> **Material for this task**:

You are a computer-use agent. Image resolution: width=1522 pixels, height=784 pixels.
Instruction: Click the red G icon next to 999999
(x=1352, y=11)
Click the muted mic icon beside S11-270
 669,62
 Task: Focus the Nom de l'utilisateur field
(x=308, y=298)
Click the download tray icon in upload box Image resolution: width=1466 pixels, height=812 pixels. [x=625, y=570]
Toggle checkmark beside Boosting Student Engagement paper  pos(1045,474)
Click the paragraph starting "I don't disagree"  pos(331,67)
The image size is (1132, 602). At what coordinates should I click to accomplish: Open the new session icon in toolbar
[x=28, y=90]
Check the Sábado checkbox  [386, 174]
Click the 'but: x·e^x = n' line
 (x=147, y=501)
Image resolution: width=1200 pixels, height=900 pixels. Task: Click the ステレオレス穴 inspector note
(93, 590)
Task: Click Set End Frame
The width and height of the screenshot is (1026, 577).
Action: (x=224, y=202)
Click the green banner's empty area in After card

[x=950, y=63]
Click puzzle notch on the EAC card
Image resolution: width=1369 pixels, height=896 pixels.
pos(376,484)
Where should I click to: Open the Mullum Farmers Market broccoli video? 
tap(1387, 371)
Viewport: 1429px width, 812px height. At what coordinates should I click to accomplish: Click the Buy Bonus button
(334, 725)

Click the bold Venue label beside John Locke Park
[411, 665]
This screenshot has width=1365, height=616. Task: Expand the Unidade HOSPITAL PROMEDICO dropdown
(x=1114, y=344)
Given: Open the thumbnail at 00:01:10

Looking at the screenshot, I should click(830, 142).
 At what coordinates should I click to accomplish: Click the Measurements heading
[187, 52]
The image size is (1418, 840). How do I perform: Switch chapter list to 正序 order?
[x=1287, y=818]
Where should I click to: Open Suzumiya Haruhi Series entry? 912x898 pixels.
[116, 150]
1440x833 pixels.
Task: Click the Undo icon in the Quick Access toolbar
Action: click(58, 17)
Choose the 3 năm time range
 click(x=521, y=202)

> **Activity**: Working from the material above, restate word for word the lines between the line with "Task: Focus the Nom de l'utilisateur field" and the line with "Check the Sábado", both included, and only those.

> **Answer for the task**:
 Task: Focus the Nom de l'utilisateur field
(x=308, y=298)
Click the download tray icon in upload box Image resolution: width=1466 pixels, height=812 pixels. [x=625, y=570]
Toggle checkmark beside Boosting Student Engagement paper  pos(1045,474)
Click the paragraph starting "I don't disagree"  pos(331,67)
The image size is (1132, 602). At what coordinates should I click to accomplish: Open the new session icon in toolbar
[x=28, y=90]
Check the Sábado checkbox  [386, 174]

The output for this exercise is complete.